You sometimes hear people just back from overseas say that they really miss not being able to read the Guardian or the New York Times or the Sydney Morning Herald. This lament is invariably followed by the assertion that "there's nothing in" our newspapers.
This is fatuous on several counts. First, those foreign papers can be read at the click of a mouse. Second, our newspapers often run syndicated articles from the papers that the globe trotters are pining for. Third, the main difference between papers here and overseas is that ours carry a lot of local news.
While what's happening at home might not be as interesting or dramatic as what's going on in the US or Europe, that's hardly the journalists' fault. Like so many aspects of New Zealand life, it reflects our size and isolation.
There's a strand of high-minded sanctimoniousness in most complaints about the sorry state of "the news".
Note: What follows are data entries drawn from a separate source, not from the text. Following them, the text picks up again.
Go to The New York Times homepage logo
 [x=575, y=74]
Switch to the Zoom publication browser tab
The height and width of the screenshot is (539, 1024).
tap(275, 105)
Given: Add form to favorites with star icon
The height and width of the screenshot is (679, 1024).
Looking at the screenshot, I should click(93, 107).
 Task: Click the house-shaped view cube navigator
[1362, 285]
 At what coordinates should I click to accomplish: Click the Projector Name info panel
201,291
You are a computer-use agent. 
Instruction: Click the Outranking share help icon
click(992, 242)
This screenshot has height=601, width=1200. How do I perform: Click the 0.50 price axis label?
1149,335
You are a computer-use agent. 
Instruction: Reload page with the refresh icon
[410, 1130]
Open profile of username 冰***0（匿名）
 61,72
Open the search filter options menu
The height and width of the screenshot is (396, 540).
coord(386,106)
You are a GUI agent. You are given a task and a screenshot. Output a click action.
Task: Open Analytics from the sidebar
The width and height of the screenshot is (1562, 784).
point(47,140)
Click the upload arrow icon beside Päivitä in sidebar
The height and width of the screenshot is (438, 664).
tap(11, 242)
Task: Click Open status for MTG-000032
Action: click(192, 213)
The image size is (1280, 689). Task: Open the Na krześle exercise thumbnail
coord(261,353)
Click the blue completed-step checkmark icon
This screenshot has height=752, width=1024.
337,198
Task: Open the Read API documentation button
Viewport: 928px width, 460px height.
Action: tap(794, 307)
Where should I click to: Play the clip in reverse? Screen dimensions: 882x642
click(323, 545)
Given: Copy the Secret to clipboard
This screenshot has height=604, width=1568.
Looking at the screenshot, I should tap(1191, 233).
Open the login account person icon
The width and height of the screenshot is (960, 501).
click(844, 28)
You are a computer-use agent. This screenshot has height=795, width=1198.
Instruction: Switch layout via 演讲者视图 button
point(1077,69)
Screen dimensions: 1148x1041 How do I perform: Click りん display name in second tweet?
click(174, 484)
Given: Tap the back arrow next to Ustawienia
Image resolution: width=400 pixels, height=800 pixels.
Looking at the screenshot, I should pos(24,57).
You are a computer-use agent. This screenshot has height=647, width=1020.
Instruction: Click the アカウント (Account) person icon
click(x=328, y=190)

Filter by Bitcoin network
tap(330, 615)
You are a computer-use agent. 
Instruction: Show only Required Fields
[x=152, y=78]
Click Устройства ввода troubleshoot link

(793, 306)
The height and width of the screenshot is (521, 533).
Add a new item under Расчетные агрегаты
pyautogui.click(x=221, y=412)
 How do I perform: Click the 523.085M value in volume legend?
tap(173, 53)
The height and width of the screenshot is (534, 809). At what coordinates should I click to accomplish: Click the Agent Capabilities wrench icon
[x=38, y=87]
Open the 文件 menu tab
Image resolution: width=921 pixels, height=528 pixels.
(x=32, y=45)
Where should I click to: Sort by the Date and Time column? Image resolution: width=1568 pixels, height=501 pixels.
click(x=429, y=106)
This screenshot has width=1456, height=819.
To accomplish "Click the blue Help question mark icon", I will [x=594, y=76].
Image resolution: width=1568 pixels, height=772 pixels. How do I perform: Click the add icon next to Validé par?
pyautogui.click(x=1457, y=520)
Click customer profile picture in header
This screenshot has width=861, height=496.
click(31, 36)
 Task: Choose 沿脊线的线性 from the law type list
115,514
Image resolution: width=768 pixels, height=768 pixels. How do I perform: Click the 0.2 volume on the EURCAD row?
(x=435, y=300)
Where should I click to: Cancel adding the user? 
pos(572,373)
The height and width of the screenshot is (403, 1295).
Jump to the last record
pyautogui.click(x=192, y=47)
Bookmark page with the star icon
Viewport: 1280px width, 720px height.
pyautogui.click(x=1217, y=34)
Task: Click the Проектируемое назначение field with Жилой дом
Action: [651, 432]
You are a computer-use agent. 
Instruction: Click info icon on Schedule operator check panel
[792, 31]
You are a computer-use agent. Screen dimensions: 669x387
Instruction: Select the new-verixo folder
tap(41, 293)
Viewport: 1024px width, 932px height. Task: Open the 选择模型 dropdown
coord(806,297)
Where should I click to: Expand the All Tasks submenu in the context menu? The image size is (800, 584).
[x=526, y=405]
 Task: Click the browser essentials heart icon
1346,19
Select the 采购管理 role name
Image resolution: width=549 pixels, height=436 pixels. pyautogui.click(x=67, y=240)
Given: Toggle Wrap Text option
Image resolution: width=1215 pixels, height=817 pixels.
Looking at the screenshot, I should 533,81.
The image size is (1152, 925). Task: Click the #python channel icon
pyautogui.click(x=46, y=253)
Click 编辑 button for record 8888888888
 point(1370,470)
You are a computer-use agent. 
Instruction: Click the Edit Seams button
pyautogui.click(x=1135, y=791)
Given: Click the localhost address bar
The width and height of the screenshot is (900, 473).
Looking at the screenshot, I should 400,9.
While the ostensible target of the criticism is those who produce the news, the real target is those who consume it - the unworldly, incurious, easily titillated mainstream that news organisations cater to because, well, it's the mainstream.
The critics should lighten up. There's nothing wrong with leavening the hard, serious news - which by definition is mostly bad - with a certain amount of entertainment and trivia. Some of it's quite rewarding.
For instance, surely the most intriguing news item of the week concerned former All Black halfback Byron Kelleher's rumoured affair with Princess Charlene, wife of Prince Albert II of Monaco.
As her name suggests, Charlene isn't to the manor born. She's a former South African Olympic swimmer. But she has the title, so if the rumours are correct Kelleher has the unusual distinction of having had relationships with a Princess and a porn star. Consolation, perhaps, for his three World Cup disappointments.
In 2005/06 Kelleher shared a $1 million lifestyle block near Tauranga with Kaylani Lei who went on to win an AVN Award - the so-called Oscars of porn - for best group sex scene. It's not known how many others she shared the award with.
It's possible, though, that Kelleher was unaware that Lei made her living by having sex in front of a camera. When her cellphone containing explicit pictures of the pair was stolen, he called in the police.